■ AUFGABEN
(1) Gib aus dem Forenbeitrag über Tabellen und Links einen Abschnitt wortgetreu wieder. Setze bei den Worten „So kann ich“ ein und ende nach „steht darüber nichts!“.
(2) Führe den Forenbeitrag über Tabellen und Links nach seinem letzten Satz fort.

■ DOKUMENTTEXT
-.-.-

# Tabellen und ihre Verlinkung ...hab 0 peilung!



## Zymiel (1. Mai 2002)

Also es geht um folgendes:
Ich gestalte gerade unsere Clan HP neu und arbeite diesmal mit Tabellen anstatt mit Frames.
Und nun bin ich an dem Punkt, an dem ich gewusst habe das ich scheitern werde ;( nämlich den Links.

Das ganze Design sieht so aus;

Oben ist ein Banner, der zurgleich zur (Teil)Navigation dienen soll,
links eine Tabelle mit der Hauptnavigation, in der Mitte der Content.

Folgendes will ich;
Wenn ich in der Teil-Navigation(im banner) auf einen link clicke, z.b "Clan" dann sollen in der Tabelle mit der Hauptnavigation die untermenüpunkte erscheinen, die dementsprechend zu "Clan" gehören, z.b Clannews, Members, Wars, usw.. und wenn ich dann einen von DIESEN Links anclicke, dann soll der Inhalt der Site in der Content Tabelle erscheinen!
(ich hoffe ihr versteht ugf wie ich es will/meine)

So und da hänge ich schon.
Wie mache ich die links!?

Vorher mit Frames hat das ganze ja so ausgesehen:
<a href="irgendnesite.htm" target="_blank(z.b)">Linkname</a>

So kann ich dem Link ja ein Ziel zuweisen, wo der inhalt geladen werden soll, aber wie bitte schön funzt das mit Tabellen???
Ich meine, ich kann ja den Tabellen oder Spalten keine Namen geben und dann dem Link sagen [target="tabellenname"] geht ja nicht.

Ich mache das ganze in PHP und in meinem Buch steht darüber nichts!
Ich habe das Layout auch schon in einzelne dateien gesplittet und in eine Index.php mit den befehlen "include("blablabla"); integriert.
In meinem Buch hat nur gestanden, ich müsste jetzt in jede meiner seiten das layout so integrieren, wie ich es bei der Index.php gemacht habe.
Aber ich verstehe das einfach nicht!?

Muss ich dann für jede Site die inhalt trägt jedesmal das Layout nochmals includen!?
Das wäre doch dumm, denn in meinem buch steht auch, das es viel zu umständlich wäre, jedesmal das komplette design in die entsprechende datei zu kopieren und dann halt den inhalt ändern wie ich es will
und die links dann einfach ändern, das der inhalt im selben fenster geöffnet wird, so das jedesmal wenn ich auf einen link clicke, das komplette layout nochmal geladen wird, jedoch der inhalt der von der entsprechenden datei ist!? das wäre ja nicht sinn der sache..und dann bräuchte ich ja die include funktion nicht!

-.-.-

■ BEREITGESTELLTES MATERIAL
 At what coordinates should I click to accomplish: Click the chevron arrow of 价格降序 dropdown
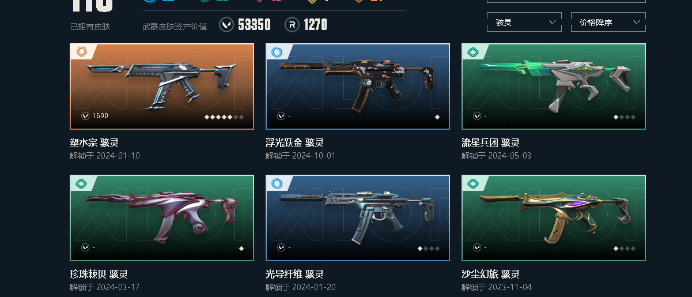[636, 22]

-.-.-

■ ANTWORTEN PRO AUFGABE
(1)
So kann ich dem Link ja ein Ziel zuweisen, wo der inhalt geladen werden soll, aber wie bitte schön funzt das mit Tabellen???
Ich meine, ich kann ja den Tabellen oder Spalten keine Namen geben und dann dem Link sagen [target="tabellenname"] geht ja nicht.

Ich mache das ganze in PHP und in meinem Buch steht darüber nichts!

(2)
Also wie geht das mit den Links!?


----------



## braindad (1. Mai 2002)

ganz einfach: du mußt eine neue seite basteln, in welcher die untermenüs drin sind. 

bessere erklärung: 

1. seite: oben "home" "clan" usw. in der hauptnavi ist nix.
2. seite: oben wie gehabt. hauptnavi: die untermenüs.

beide seiten enthalten das komplette design der HP. bei click auf "clan" wird zB dann die clan.html geladen, in welcher nicht nur das menü von oben drin ist, sondern im linken bereich auch das untermenü. wen man nun auf einen untermenüpunkt klickt, wird wieder eine neue, komplette seite geladen, in welcher zusätzlich der content enthalten ist.


eine zweite möglichkeit wäre eine navigation per layer, welche hidden sind und erst beim klick auf einen link sichtbar werden. da habe ich aber im mom keine fertiges zur hand, wenn ich eins finde, editiere ich das post hier.


----------



## Psyclic (1. Mai 2002)

ich hab dazu mal nen tutorials geschrieben... das dürfte dir weiterhelfen.

http://www.tutorials.de/forum/showthread.php?threadid=7279


----------



## Zymiel (1. Mai 2002)

also muss ich doch praktisch in jede seite mit inhalt auch nochmal das komplette design einbinden..reinkopieren..oder mit php includen !?

Aber warum dann der Umstand!?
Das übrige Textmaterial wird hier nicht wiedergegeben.